## WHAT THE TASK ASKS
When you reach the line below that has "プライバシーポリシー (127, 1444)", start returning lines exactly, and stop after the line that has "Borne (33, 1259)"; skip the pictures.

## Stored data
┌──
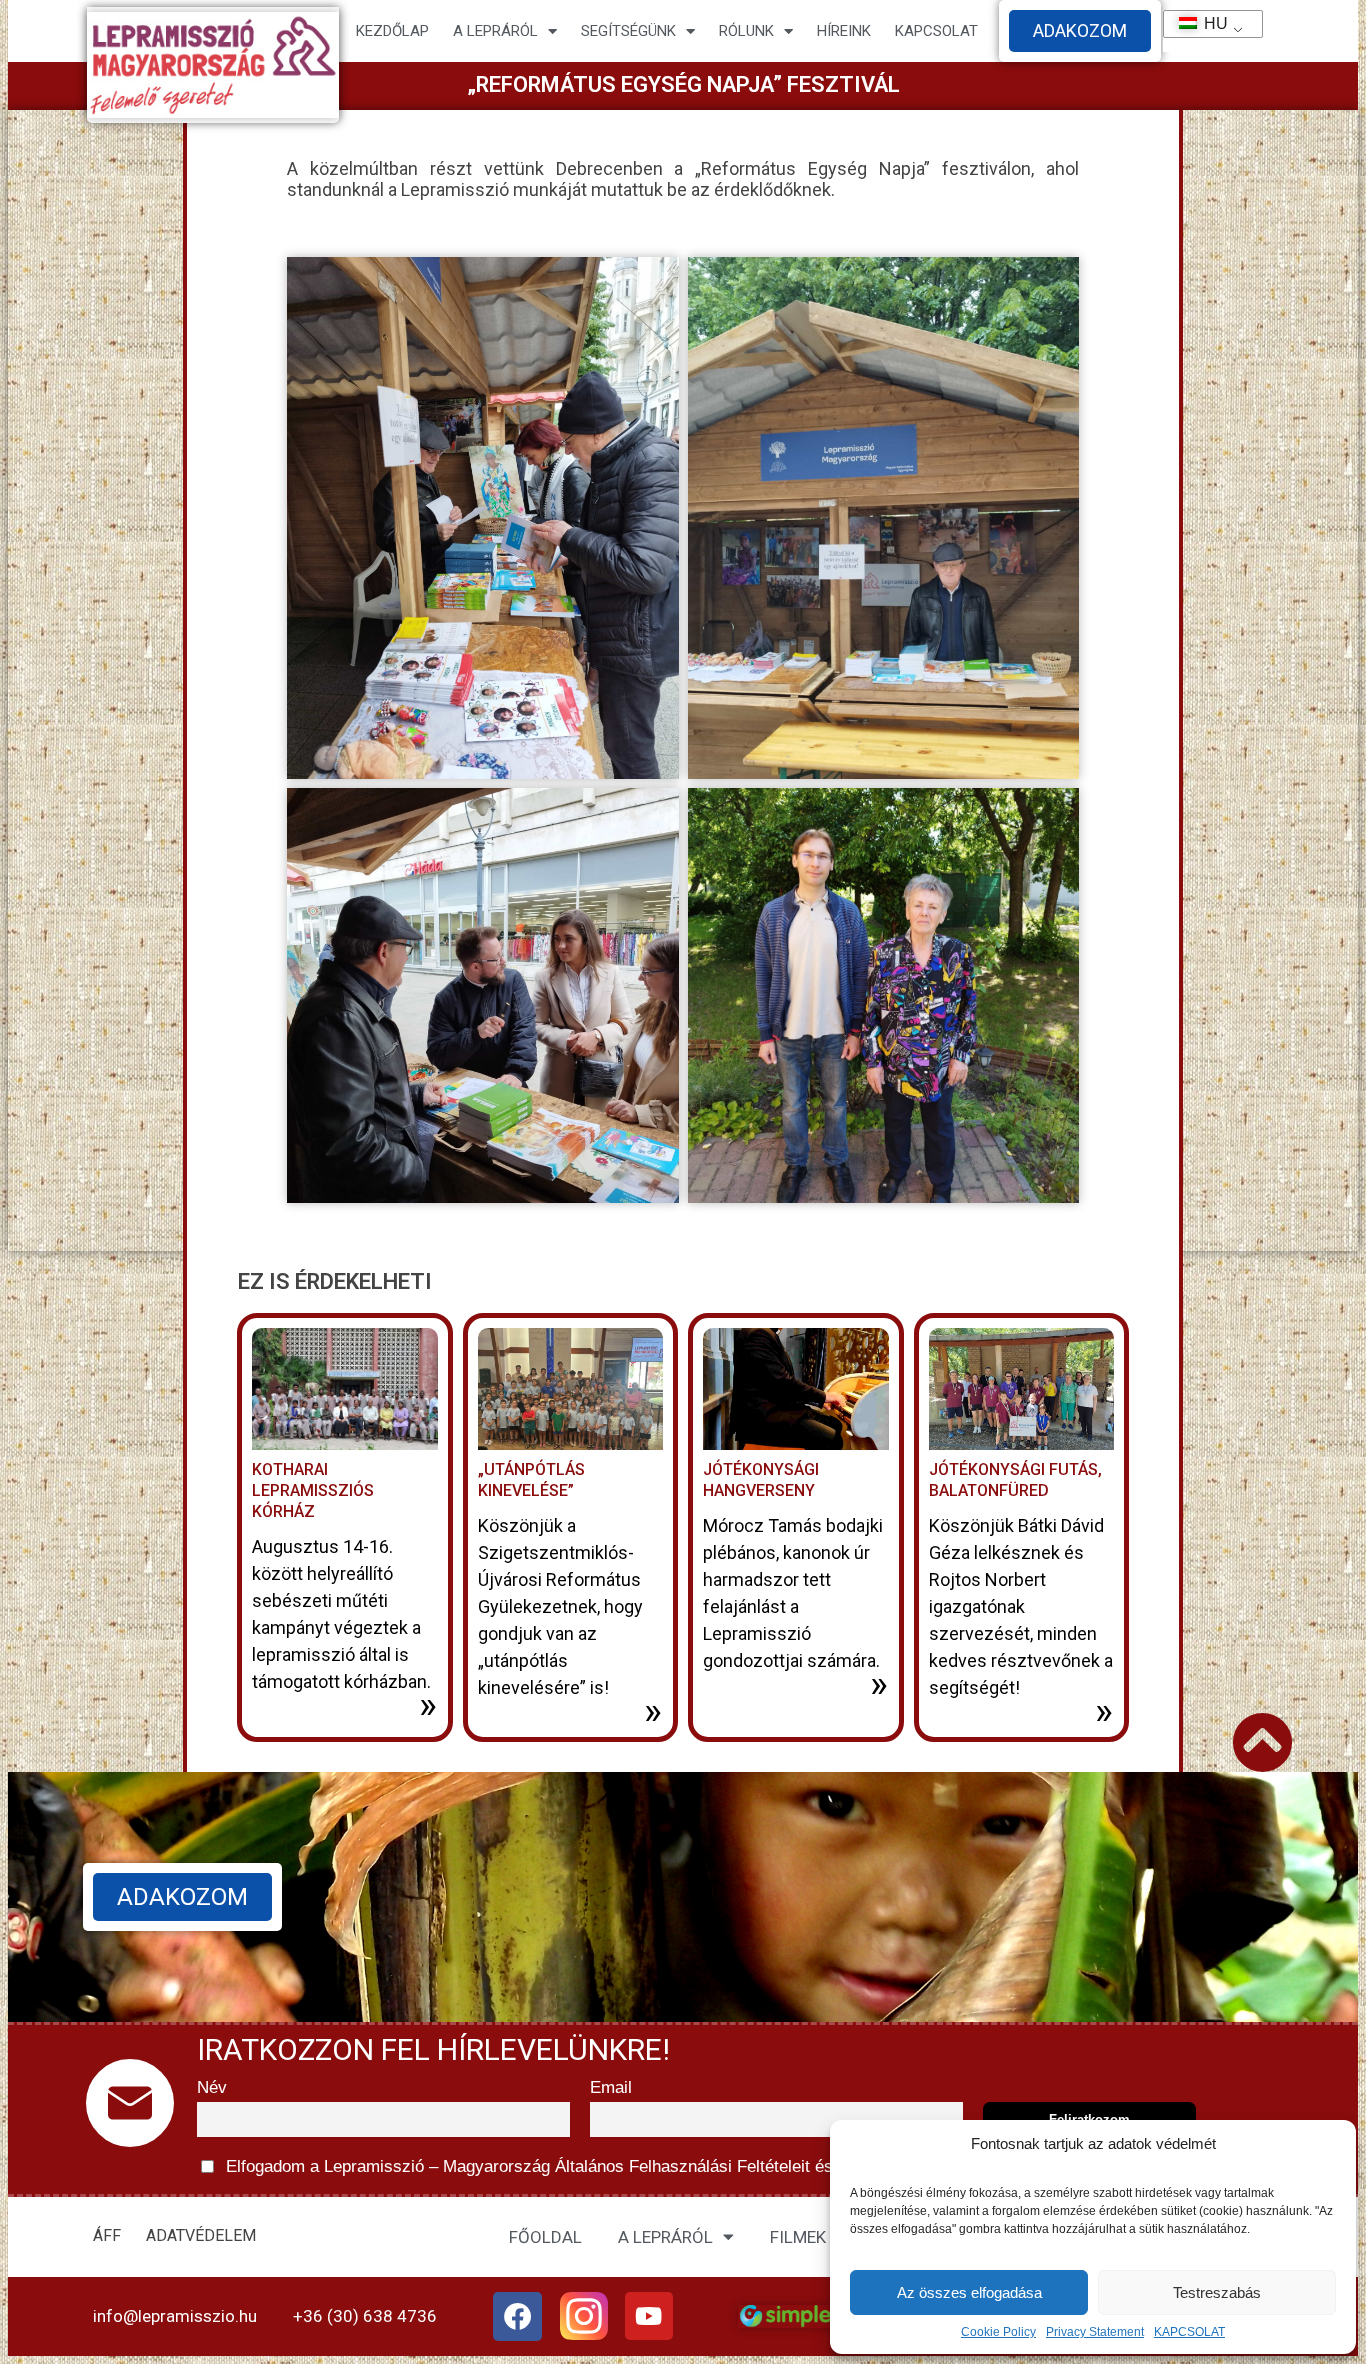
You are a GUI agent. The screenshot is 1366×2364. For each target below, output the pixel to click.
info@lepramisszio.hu (175, 2316)
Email (611, 2087)
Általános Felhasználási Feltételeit (682, 2166)
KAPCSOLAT (1189, 2332)
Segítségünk (628, 31)
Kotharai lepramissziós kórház (313, 1490)
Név (212, 2087)
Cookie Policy (998, 2332)
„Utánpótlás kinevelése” (531, 1480)
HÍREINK (844, 31)
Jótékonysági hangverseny (761, 1480)
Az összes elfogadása (969, 2292)
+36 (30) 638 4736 (365, 2316)
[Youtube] (649, 2316)
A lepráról (495, 31)
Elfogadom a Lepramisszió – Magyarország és (629, 2166)
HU (1207, 23)
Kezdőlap (392, 31)
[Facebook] (518, 2317)
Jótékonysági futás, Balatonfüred (1015, 1480)
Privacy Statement (1095, 2332)
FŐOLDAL (545, 2237)
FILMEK (798, 2237)
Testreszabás (1217, 2292)
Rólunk (746, 31)
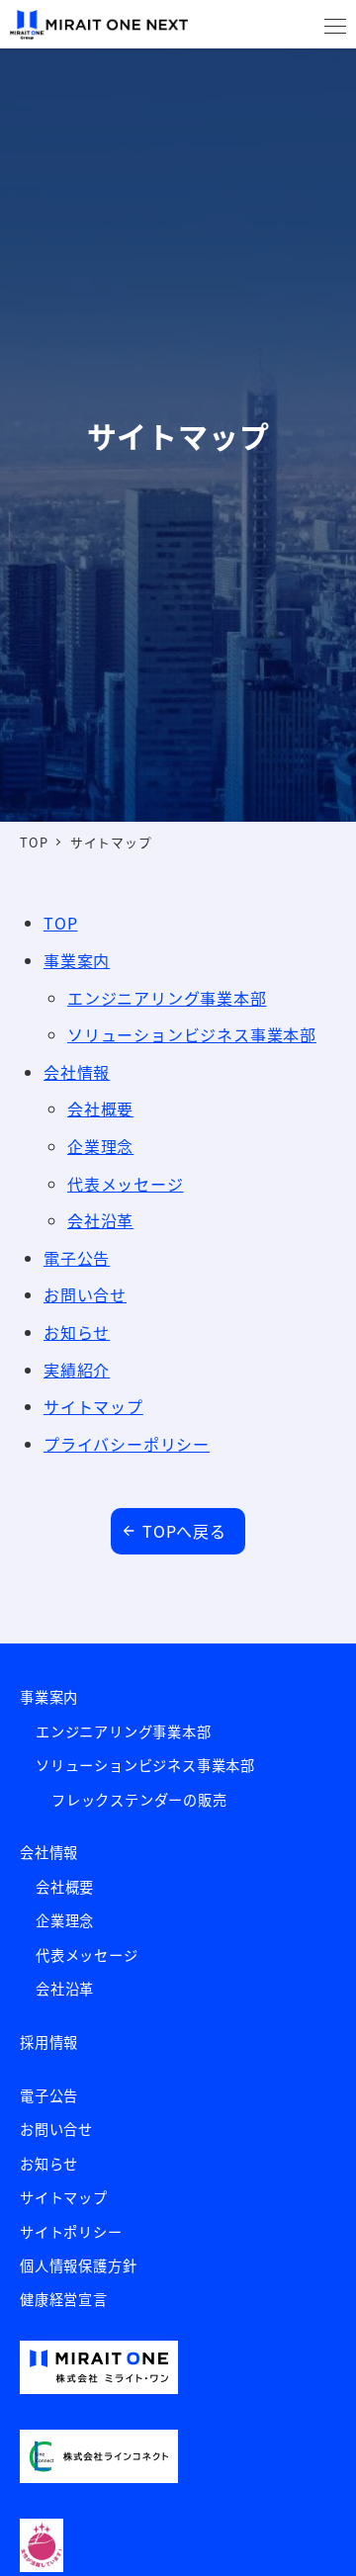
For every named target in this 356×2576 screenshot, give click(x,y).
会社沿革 (100, 1220)
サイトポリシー (71, 2232)
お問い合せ (85, 1294)
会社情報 (77, 1072)
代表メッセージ (125, 1184)
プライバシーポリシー (127, 1444)
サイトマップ (93, 1406)
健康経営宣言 (64, 2299)
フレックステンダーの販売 (139, 1800)
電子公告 (77, 1258)
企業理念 (100, 1146)
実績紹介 (77, 1369)
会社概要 (100, 1108)
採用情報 (49, 2042)
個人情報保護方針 (78, 2265)
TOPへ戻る (184, 1531)
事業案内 (49, 1697)
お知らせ (77, 1332)
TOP (60, 922)
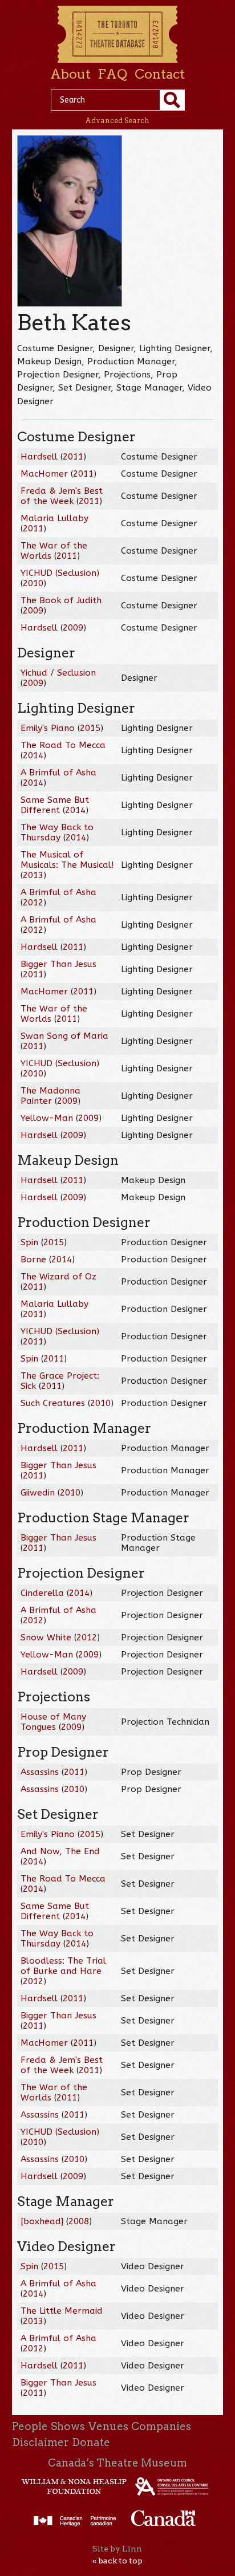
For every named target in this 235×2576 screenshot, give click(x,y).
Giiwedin (38, 1493)
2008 (78, 2221)
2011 (73, 457)
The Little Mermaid (62, 2311)
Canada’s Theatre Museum (117, 2463)
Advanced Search (117, 120)
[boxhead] (42, 2221)
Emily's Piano (48, 728)
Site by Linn (117, 2548)
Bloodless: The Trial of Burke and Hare (63, 1966)
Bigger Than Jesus (58, 964)
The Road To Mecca (63, 745)
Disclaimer (40, 2442)
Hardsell (39, 457)
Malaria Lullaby (54, 518)
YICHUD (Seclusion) (60, 573)
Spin (29, 1242)
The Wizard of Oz (58, 1276)
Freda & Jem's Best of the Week (62, 496)
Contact (160, 74)
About (70, 74)
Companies (161, 2426)
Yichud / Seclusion (58, 673)
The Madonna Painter (50, 1096)
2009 (33, 611)
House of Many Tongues (53, 1722)
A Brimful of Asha (58, 772)
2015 (90, 728)
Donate (91, 2442)
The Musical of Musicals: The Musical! (67, 860)
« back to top (117, 2560)
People (30, 2426)
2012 (33, 902)
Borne (33, 1259)
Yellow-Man (47, 1118)
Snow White (46, 1637)
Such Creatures (53, 1403)
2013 (33, 875)
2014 (33, 755)
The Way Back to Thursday (57, 832)
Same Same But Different (55, 805)
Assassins (40, 1772)
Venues (108, 2426)
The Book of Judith (61, 600)
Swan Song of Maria (64, 1036)
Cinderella (42, 1593)
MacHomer (44, 474)
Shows (68, 2426)
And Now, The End (60, 1851)
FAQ (112, 74)
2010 (33, 583)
└──
## SOLUTION TO THE PROBLEM
プライバシーポリシー (127, 1444)
サイトマップ (93, 1406)
健康経営宣言 (64, 2299)
フレックステンダーの販売 (139, 1800)
電子公告 (77, 1258)
企業理念 (100, 1146)
実績紹介 (77, 1369)
会社概要 (100, 1108)
採用情報 (49, 2042)
個人情報保護方針 (78, 2265)
TOPへ戻る (184, 1531)
事業案内 (49, 1697)
お知らせ (77, 1332)
TOP (60, 922)
For every named target in this 235×2576 screenshot, give click(x,y).
Giiwedin (38, 1493)
2008 (78, 2221)
2011 (73, 457)
The Little Mermaid (62, 2311)
Canada’s Theatre Museum (117, 2463)
Advanced Search (117, 120)
[boxhead] (42, 2221)
Emily's Piano (48, 728)
Site by Linn (117, 2548)
Bloodless: The Trial of Burke and Hare (63, 1966)
Bigger Than Jesus (58, 964)
The Road To Mecca (63, 745)
Disclaimer (40, 2442)
Hardsell (39, 457)
Malaria Lullaby (54, 518)
YICHUD (Seclusion) (60, 573)
Spin (29, 1242)
The Wizard of Oz (58, 1276)
Freda & Jem's Best of the Week (62, 496)
Contact (160, 74)
About (70, 74)
Companies (161, 2426)
Yichud / Seclusion (58, 673)
The Madonna Painter (50, 1096)
2009 (33, 611)
House of Many Tongues (53, 1722)
A Brimful of Asha (58, 772)
2015 (90, 728)
Donate (91, 2442)
The Musical of Musicals: The Musical! (67, 860)
« back to top (117, 2560)
People (30, 2426)
2012 (33, 902)
Borne (33, 1259)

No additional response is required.